- First appearance: "Ich suchte den Gangster-Chef" (I Sought the Gang Boss, 1954)
- Created by: Delfried Kaufmann
- Portrayed by: George Nader (1965–69) Christian Tramitz (2007)

In-universe information
- Gender: Male
- Occupation: FBI Agent
- Affiliation: Phil Decker
- Nationality: American

= Jerry Cotton =

Jerry Cotton is the title character of a series of German-language pulp crime novels. The novels have been penned by many different writers in German-speaking countries and in Finland through eight decades of publication.

== Overview ==
The novels center around the adventures of FBI agent Jerry Cotton, which take place in and around New York City. It was created by Delfried Kaufmann. In 1954 the first novel appeared as no. 68: "Ich suchte den Gangster-Chef" ("I Sought the Gang Boss") in the series Bastei Kriminalroman. The pseudonym "Jerry Cotton" was developed in 1956 and the first novella with this name on the front page appeared with the title "Ich jagte den Diamanten-Hai" ("I hunted the Diamond Shark"). In 2014, the series reached the 3000th issue, "Goodbye New York!". In 2022, it reached the 3400th issue, "Bloody Legacy". The series sold approximately 930 million copies.

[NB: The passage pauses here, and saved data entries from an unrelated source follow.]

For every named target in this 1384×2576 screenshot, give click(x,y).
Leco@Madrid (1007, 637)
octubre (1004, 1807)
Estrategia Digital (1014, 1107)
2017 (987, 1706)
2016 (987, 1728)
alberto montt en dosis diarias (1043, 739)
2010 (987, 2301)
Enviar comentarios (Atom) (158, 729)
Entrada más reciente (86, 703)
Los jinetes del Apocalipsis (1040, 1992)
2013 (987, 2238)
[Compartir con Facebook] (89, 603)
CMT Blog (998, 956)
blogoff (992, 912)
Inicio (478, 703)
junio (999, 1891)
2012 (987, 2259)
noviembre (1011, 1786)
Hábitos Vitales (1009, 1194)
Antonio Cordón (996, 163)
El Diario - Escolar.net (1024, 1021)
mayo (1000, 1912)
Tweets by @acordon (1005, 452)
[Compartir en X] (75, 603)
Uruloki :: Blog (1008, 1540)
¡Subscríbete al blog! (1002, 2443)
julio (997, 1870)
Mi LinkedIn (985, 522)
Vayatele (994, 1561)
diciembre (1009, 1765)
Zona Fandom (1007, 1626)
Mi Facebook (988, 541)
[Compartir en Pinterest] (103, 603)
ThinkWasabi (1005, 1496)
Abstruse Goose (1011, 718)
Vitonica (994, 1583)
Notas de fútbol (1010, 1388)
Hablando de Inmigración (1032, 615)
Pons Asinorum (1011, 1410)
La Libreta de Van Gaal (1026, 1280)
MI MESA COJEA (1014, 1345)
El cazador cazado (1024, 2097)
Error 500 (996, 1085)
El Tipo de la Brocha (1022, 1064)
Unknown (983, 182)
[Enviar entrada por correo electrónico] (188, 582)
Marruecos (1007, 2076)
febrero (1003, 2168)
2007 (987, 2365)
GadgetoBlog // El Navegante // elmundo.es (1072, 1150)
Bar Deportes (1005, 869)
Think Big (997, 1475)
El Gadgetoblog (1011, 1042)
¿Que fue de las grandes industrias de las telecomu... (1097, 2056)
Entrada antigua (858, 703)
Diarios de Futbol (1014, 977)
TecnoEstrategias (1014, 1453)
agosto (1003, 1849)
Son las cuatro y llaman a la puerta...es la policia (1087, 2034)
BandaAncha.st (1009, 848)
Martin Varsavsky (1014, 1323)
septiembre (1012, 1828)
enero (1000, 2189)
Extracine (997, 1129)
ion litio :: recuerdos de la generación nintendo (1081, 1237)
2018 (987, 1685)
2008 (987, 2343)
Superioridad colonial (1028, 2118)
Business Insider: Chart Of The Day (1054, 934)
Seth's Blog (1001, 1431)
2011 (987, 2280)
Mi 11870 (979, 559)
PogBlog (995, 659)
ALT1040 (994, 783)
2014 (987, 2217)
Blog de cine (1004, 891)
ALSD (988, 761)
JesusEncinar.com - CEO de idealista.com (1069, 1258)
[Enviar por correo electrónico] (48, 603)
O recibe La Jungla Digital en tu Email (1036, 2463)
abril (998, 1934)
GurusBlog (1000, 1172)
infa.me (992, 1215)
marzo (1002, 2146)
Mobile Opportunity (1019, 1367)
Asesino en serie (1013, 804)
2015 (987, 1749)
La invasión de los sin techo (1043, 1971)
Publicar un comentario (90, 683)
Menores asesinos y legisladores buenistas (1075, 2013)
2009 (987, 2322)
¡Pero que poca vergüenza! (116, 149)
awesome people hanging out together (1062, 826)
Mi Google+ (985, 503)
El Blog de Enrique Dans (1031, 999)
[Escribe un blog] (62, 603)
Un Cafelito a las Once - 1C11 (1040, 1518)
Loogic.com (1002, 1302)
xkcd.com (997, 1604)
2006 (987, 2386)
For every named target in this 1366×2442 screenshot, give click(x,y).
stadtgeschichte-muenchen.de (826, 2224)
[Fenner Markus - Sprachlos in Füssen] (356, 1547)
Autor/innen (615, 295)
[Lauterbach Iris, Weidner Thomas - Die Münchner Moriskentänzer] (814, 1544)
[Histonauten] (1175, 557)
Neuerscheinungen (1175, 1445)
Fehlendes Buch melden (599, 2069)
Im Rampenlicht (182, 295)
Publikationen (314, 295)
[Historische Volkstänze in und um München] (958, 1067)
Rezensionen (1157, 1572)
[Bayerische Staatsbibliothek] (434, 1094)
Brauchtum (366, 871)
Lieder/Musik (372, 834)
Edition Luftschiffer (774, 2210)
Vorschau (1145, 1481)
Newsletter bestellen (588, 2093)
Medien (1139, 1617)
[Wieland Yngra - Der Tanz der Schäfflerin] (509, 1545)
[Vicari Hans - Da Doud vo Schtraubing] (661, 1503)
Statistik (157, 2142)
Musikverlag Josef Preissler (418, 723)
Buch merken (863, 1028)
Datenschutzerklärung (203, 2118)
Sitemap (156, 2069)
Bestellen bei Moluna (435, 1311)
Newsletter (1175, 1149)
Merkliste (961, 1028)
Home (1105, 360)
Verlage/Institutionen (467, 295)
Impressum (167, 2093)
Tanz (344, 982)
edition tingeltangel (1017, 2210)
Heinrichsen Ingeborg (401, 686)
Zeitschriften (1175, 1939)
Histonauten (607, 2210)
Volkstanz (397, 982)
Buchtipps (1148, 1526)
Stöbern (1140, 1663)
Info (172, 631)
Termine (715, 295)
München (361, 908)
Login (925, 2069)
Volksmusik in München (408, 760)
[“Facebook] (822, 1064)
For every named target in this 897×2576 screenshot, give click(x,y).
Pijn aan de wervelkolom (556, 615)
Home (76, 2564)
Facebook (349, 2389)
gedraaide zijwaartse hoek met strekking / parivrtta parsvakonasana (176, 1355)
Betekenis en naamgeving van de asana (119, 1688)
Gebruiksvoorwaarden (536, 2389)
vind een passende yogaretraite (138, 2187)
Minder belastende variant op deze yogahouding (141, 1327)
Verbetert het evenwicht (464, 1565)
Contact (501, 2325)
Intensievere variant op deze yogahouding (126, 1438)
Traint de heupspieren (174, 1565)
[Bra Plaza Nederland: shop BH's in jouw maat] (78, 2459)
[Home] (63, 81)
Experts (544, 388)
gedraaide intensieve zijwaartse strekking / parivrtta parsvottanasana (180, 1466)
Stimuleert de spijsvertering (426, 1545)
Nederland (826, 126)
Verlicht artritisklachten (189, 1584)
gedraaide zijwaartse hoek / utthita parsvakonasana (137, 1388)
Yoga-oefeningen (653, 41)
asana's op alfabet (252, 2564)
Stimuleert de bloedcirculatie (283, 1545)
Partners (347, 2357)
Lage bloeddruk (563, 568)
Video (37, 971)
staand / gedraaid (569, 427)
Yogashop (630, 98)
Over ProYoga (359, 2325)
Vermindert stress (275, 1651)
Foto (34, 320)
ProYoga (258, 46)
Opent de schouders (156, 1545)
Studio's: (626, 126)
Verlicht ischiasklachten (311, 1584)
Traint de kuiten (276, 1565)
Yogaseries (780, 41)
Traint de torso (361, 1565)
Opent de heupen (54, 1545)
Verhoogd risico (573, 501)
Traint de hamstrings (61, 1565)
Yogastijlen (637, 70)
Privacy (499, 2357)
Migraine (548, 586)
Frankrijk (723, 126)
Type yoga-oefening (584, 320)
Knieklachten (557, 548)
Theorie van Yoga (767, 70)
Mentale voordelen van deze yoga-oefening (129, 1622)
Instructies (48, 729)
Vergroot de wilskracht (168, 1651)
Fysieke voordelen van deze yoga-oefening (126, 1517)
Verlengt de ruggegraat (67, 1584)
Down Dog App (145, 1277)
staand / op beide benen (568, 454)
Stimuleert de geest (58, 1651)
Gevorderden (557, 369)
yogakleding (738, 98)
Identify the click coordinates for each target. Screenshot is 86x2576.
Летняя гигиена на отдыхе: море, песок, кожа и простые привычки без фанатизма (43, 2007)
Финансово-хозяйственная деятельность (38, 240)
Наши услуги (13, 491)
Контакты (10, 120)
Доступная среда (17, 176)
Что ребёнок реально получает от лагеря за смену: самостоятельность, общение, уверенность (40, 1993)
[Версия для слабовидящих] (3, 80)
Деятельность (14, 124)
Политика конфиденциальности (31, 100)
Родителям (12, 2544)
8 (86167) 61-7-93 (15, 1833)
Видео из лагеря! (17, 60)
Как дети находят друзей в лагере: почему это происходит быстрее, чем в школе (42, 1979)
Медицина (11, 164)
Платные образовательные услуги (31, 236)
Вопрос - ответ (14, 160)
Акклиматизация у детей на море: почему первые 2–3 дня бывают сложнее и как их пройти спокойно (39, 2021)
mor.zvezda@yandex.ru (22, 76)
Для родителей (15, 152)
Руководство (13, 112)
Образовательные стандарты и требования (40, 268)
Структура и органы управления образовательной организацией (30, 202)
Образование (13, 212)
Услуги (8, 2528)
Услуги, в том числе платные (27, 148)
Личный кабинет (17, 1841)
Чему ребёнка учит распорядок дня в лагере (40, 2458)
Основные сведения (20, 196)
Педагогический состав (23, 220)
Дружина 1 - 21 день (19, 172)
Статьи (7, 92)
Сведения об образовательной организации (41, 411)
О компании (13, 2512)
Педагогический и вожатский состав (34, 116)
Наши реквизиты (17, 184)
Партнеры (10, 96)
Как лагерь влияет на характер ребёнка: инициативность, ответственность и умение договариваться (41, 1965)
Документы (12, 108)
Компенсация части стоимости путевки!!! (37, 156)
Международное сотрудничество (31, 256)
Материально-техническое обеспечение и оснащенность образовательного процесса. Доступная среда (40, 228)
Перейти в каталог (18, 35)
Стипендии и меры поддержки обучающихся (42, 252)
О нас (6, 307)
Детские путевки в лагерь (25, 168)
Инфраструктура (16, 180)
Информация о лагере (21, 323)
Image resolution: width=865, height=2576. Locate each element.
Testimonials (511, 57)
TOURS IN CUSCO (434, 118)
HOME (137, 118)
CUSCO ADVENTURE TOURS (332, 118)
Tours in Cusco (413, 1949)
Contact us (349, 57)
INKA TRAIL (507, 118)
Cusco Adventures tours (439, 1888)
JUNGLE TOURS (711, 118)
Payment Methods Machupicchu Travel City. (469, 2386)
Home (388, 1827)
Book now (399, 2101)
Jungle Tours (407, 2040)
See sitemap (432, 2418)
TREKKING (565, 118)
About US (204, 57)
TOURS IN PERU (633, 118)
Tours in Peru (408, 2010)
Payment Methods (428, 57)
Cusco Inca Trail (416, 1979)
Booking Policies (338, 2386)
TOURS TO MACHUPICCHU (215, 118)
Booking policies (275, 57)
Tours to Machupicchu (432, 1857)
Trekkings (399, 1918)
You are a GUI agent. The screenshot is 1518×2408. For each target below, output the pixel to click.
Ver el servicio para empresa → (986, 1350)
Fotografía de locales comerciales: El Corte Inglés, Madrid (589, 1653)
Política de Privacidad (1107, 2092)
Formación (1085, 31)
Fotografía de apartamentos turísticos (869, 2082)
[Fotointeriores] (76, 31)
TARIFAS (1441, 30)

In Finnish versions of Jerry Cotton, he is said to have been born and raised on a farm in Harpersville, Connecticut. There is also some reference to his father having been a blacksmith or Jerry himself having been a blacksmith's apprentice before joining the police academy.

A group of over 100 authors write for the series, sold in many kiosks and over newsagents. Rolf Kalmuczak, who was a major author behind the series, wrote for it as "Stefan Wolf".

In addition to Cotton, major figures in the series include his partner Phil Decker, FBI-chief John D. High, veteran agent Neville, Annie Geraldo, Zeerookah, June Clark, Roby O'Hara, Myrna, Windermeere and his Smith & Wesson, a 38 Caliber Smith & Wesson Special. Jerry Cotton drives a red Jaguar E-type, built in 1966.

Several Jerry Cotton novels were adapted as radio plays.

One of the few official FBI pages in German states that Jerry Cotton indeed is a fictional agent and therefore it does not make sense to write fan letters to him.

==Authors==
Notable authors who confirmed writing for the Jerry Cotton series include:
- Heinz Werner Höber
- Thomas Jeier (= Christopher Ross)
- Rolf Kalmuczak
- Walter Appel
- Martin Barkawitz
- Horst Friedrichs
- Friedrich Jankuba
- Delfried Kaufmann
- Jorg Layes
- Helmut Rellergert
- Friedrich Tenkrat
- Manfred Weinland

== Jerry Cotton films ==
Starting in the 1960s, a series of eight films based on the Cotton novels were made, the first four in black-and-white, the last four in color. The character of Jerry Cotton was played by American actor George Nader, and his companion Phil Decker was played by the German actor Heinz Weiß. The director of the films was Harald Reinl. The film's music was composed by Peter Thomas including the "Jerry Cotton March", that also was released on a soundtrack-single. In the 1990s the soundtracks of the movies were re-released on CDs.

- Tread Softly (1965)
- Manhattan Night of Murder (1965)
- Tip Not Included (1966)
- The Trap Snaps Shut at Midnight (1966)
- Murderers Club of Brooklyn (1967)
- Death in the Red Jaguar (1968)
- Death and Diamonds (1968)
- Dead Body on Broadway (1969)

In 2007, Constantin Film AG and Rat Pack Filmproduktion released a new German feature film titled Jerry Cotton, directed by Cyrill Boss and Philipp Stennert, starring Christian Tramitz as the protagonist, Christian Ulmen as Phil Decker, Mónica Cruz as the leading lady and Christiane Paul, Heino Ferch and Moritz Bleibtreu as their counterparts. The film met general expectations by gaining a lot of new attention for Jerry Cotton and the classic series of novels.